Con le stesse modalità della prima volta, il monaco nero ricompare e, ripetendo il contenuto dei precedenti incontri, lo rimprovera dolcemente di non avergli creduto.
Kovrin ha un grave sbocco di sangue, cade a terra e nella sua mente si fondono i ricordi delle conversazioni con il monaco, di Tania, della sua giovinezza, del suo lavoro.
Vide sul pavimento vicino alla sua faccia una grande pozza di sangue e dalla debolezza non riusciva più a dire nemmeno una parola, ma una felicità inesprimibile, senza limiti riempì tutto il suo essere.
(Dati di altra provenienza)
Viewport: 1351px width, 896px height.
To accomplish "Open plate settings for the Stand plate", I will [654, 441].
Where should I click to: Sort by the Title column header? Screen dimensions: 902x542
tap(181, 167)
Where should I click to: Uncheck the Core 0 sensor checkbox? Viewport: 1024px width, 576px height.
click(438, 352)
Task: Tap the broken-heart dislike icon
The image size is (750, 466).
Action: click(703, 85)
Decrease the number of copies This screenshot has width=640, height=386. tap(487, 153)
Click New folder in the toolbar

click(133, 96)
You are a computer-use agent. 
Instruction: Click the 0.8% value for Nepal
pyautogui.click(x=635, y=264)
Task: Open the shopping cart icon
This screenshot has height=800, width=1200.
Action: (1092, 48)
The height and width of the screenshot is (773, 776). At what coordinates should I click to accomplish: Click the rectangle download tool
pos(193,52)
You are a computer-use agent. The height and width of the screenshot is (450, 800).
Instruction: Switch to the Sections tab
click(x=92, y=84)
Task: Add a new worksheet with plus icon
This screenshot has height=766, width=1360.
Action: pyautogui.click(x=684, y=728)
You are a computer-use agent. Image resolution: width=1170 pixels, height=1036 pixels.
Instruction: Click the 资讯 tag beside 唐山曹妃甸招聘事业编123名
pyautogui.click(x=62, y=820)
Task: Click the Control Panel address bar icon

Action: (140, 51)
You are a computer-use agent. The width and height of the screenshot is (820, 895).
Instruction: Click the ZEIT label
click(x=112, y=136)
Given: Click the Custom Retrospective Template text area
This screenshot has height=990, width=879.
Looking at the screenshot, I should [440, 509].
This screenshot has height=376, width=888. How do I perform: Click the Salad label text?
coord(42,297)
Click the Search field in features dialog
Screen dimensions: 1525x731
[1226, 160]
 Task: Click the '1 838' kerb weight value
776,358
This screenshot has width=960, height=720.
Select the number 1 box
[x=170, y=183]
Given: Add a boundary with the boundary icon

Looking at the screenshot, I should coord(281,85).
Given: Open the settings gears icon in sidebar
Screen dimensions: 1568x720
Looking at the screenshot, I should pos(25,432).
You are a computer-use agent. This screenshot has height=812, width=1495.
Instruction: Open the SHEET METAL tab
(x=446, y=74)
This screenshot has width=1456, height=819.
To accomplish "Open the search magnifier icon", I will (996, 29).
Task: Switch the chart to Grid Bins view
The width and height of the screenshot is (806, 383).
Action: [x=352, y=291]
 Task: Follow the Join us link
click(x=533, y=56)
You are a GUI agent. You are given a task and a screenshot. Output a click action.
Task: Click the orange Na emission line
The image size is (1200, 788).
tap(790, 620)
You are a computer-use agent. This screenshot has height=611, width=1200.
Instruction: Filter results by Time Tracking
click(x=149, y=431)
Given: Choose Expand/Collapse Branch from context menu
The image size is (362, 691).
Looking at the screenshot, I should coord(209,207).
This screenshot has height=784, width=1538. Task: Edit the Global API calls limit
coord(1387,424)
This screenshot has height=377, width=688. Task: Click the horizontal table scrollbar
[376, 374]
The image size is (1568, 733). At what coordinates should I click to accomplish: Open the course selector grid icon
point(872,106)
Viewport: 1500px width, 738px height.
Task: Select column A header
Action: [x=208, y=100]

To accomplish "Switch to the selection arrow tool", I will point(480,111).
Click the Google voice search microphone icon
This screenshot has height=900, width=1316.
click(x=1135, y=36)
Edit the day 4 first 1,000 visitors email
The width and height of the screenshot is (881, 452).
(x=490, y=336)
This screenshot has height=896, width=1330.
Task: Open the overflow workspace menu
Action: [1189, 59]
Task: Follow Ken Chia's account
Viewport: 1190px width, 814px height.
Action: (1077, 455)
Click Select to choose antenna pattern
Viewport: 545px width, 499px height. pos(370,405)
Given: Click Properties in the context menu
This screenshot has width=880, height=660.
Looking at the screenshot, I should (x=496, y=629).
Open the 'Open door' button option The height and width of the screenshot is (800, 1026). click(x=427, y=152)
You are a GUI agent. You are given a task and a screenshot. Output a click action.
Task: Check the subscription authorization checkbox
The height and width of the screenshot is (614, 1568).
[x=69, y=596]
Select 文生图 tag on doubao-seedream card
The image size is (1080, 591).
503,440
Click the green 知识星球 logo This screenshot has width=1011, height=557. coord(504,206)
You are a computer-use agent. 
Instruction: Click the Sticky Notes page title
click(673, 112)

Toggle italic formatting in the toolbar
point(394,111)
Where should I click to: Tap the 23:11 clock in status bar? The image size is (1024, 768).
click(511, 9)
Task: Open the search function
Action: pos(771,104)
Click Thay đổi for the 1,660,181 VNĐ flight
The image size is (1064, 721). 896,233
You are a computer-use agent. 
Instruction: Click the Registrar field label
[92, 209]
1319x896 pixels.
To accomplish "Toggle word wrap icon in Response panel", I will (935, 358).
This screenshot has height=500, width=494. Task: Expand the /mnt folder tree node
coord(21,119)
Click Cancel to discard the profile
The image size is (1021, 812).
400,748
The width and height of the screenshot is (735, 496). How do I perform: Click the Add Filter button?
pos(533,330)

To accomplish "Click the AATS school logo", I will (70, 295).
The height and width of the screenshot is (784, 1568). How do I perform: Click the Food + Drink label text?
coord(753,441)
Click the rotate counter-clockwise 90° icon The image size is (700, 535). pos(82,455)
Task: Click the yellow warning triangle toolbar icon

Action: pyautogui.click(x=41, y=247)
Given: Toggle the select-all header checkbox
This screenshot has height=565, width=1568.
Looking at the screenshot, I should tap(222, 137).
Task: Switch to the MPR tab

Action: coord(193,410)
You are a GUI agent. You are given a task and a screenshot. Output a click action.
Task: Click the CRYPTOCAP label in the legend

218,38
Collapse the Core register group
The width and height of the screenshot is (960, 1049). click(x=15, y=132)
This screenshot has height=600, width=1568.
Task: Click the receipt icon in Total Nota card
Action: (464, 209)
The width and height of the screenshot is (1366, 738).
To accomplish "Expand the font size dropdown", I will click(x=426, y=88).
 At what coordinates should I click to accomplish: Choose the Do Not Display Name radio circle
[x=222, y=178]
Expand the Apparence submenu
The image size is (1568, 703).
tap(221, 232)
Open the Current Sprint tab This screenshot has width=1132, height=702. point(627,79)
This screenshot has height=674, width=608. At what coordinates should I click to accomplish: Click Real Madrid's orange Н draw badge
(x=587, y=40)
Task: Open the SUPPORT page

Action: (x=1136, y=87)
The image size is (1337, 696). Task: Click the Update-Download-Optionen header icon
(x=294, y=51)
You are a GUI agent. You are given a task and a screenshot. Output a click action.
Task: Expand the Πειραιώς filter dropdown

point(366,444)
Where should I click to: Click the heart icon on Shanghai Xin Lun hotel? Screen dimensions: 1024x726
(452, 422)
Anche dopo la morte, rimane impresso sul suo viso un sorriso beato.

Il monaco nero
è dunque un racconto fantastico? A ben guardare mancano i caratteri tipici del fantastico: non ci sono confini incerti, ambigui tra realtà e irrealtà, così come non ci sono dubbi sulla natura allucinatoria della apparizione e sulla malattia mentale di Kovrin. Il rapporto con il mistero, inoltre, non comporta un contatto pauroso con un soprannaturale terribile, ma è un rapporto che comunica la certezza di essere oggetto dell’amore divino e quindi grande felicità.
Questo racconto invece pone altri interrogativi.
Se c’è la pazzia all’origine della vicenda, vuol dire che tutto ciò che vi si svolge è necessariamente folle?
Il protagonista ha la rivelazione di essere scelto da Dio e di conseguenza concepisce la propria vita come lavoro per corrispondere a questo dono: è follia questa?
Quale concezione della vita e del mondo corrisponde maggiormente al desiderio di felicità e di pienezza dell’uomo, quella che comprende la possibilità di un Altro o quella che la esclude? Non è meno “sana” la vita dei Pesóckij, tutti definiti e come rinchiusi nel loro frutteto?